<<<<

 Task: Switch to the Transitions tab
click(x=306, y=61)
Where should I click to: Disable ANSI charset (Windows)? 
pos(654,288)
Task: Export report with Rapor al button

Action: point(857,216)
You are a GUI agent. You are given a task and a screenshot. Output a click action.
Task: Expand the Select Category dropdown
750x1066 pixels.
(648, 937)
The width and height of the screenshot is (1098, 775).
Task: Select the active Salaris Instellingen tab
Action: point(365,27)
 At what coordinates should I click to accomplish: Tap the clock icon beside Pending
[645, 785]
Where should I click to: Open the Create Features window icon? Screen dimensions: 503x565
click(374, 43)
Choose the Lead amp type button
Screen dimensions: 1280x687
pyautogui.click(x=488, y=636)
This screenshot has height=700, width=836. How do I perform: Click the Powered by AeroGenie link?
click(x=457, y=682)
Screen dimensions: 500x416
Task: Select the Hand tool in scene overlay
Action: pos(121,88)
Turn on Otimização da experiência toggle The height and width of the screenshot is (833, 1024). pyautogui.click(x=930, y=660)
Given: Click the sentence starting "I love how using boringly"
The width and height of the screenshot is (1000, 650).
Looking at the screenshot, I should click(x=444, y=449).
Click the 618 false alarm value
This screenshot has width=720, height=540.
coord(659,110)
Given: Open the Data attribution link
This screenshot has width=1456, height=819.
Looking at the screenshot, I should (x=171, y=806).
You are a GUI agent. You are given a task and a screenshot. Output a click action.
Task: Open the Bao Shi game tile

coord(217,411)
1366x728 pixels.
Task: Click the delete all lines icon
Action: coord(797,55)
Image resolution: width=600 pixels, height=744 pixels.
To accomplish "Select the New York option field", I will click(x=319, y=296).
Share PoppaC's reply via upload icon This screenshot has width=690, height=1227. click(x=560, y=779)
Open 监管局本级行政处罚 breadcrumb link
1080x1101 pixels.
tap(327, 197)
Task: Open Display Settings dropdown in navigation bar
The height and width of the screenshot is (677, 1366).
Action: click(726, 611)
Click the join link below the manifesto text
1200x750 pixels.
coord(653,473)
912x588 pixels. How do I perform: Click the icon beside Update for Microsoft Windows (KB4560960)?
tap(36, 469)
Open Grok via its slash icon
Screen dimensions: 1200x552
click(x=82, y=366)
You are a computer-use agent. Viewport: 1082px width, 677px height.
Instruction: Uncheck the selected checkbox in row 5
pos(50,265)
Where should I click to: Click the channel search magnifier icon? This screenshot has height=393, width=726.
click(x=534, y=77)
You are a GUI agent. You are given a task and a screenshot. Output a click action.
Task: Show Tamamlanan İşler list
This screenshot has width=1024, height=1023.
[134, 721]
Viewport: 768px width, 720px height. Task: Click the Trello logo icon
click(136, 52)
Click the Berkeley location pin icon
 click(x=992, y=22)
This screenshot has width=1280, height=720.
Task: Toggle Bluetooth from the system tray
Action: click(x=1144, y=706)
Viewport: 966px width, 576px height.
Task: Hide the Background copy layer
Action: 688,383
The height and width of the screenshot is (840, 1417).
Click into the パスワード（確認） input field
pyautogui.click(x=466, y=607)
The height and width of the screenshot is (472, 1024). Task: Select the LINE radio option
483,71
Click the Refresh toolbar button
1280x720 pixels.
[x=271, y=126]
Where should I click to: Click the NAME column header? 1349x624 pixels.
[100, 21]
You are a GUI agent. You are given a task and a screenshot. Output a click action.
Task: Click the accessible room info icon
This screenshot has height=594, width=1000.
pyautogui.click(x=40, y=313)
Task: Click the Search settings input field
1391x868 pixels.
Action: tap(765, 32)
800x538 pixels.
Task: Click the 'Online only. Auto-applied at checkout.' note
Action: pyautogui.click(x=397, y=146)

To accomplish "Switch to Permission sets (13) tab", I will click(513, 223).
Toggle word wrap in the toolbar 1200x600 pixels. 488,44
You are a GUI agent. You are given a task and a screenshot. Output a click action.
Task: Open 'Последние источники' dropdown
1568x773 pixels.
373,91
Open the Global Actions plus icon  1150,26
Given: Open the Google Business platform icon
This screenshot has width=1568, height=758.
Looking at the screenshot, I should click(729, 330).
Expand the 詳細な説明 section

>>>>

> **Problem description**:
Repeat back the data above, exact to the last character.

> **Written response**:
 Task: Switch to the Transitions tab
click(x=306, y=61)
Where should I click to: Disable ANSI charset (Windows)? 
pos(654,288)
Task: Export report with Rapor al button

Action: point(857,216)
You are a GUI agent. You are given a task and a screenshot. Output a click action.
Task: Expand the Select Category dropdown
750x1066 pixels.
(648, 937)
The width and height of the screenshot is (1098, 775).
Task: Select the active Salaris Instellingen tab
Action: point(365,27)
 At what coordinates should I click to accomplish: Tap the clock icon beside Pending
[645, 785]
Where should I click to: Open the Create Features window icon? Screen dimensions: 503x565
click(374, 43)
Choose the Lead amp type button
Screen dimensions: 1280x687
pyautogui.click(x=488, y=636)
This screenshot has height=700, width=836. How do I perform: Click the Powered by AeroGenie link?
click(x=457, y=682)
Screen dimensions: 500x416
Task: Select the Hand tool in scene overlay
Action: pos(121,88)
Turn on Otimização da experiência toggle The height and width of the screenshot is (833, 1024). pyautogui.click(x=930, y=660)
Given: Click the sentence starting "I love how using boringly"
The width and height of the screenshot is (1000, 650).
Looking at the screenshot, I should click(x=444, y=449).
Click the 618 false alarm value
This screenshot has width=720, height=540.
coord(659,110)
Given: Open the Data attribution link
This screenshot has width=1456, height=819.
Looking at the screenshot, I should (x=171, y=806).
You are a GUI agent. You are given a task and a screenshot. Output a click action.
Task: Open the Bao Shi game tile

coord(217,411)
1366x728 pixels.
Task: Click the delete all lines icon
Action: coord(797,55)
Image resolution: width=600 pixels, height=744 pixels.
To accomplish "Select the New York option field", I will click(x=319, y=296).
Share PoppaC's reply via upload icon This screenshot has width=690, height=1227. click(x=560, y=779)
Open 监管局本级行政处罚 breadcrumb link
1080x1101 pixels.
tap(327, 197)
Task: Open Display Settings dropdown in navigation bar
The height and width of the screenshot is (677, 1366).
Action: click(726, 611)
Click the join link below the manifesto text
1200x750 pixels.
coord(653,473)
912x588 pixels. How do I perform: Click the icon beside Update for Microsoft Windows (KB4560960)?
tap(36, 469)
Open Grok via its slash icon
Screen dimensions: 1200x552
click(x=82, y=366)
You are a computer-use agent. Viewport: 1082px width, 677px height.
Instruction: Uncheck the selected checkbox in row 5
pos(50,265)
Where should I click to: Click the channel search magnifier icon? This screenshot has height=393, width=726.
click(x=534, y=77)
You are a GUI agent. You are given a task and a screenshot. Output a click action.
Task: Show Tamamlanan İşler list
This screenshot has width=1024, height=1023.
[134, 721]
Viewport: 768px width, 720px height. Task: Click the Trello logo icon
click(136, 52)
Click the Berkeley location pin icon
 click(x=992, y=22)
This screenshot has width=1280, height=720.
Task: Toggle Bluetooth from the system tray
Action: click(x=1144, y=706)
Viewport: 966px width, 576px height.
Task: Hide the Background copy layer
Action: 688,383
The height and width of the screenshot is (840, 1417).
Click into the パスワード（確認） input field
pyautogui.click(x=466, y=607)
The height and width of the screenshot is (472, 1024). Task: Select the LINE radio option
483,71
Click the Refresh toolbar button
1280x720 pixels.
[x=271, y=126]
Where should I click to: Click the NAME column header? 1349x624 pixels.
[100, 21]
You are a GUI agent. You are given a task and a screenshot. Output a click action.
Task: Click the accessible room info icon
This screenshot has height=594, width=1000.
pyautogui.click(x=40, y=313)
Task: Click the Search settings input field
1391x868 pixels.
Action: tap(765, 32)
800x538 pixels.
Task: Click the 'Online only. Auto-applied at checkout.' note
Action: pyautogui.click(x=397, y=146)

To accomplish "Switch to Permission sets (13) tab", I will click(513, 223).
Toggle word wrap in the toolbar 1200x600 pixels. 488,44
You are a GUI agent. You are given a task and a screenshot. Output a click action.
Task: Open 'Последние источники' dropdown
1568x773 pixels.
373,91
Open the Global Actions plus icon  1150,26
Given: Open the Google Business platform icon
This screenshot has width=1568, height=758.
Looking at the screenshot, I should click(729, 330).
Expand the 詳細な説明 section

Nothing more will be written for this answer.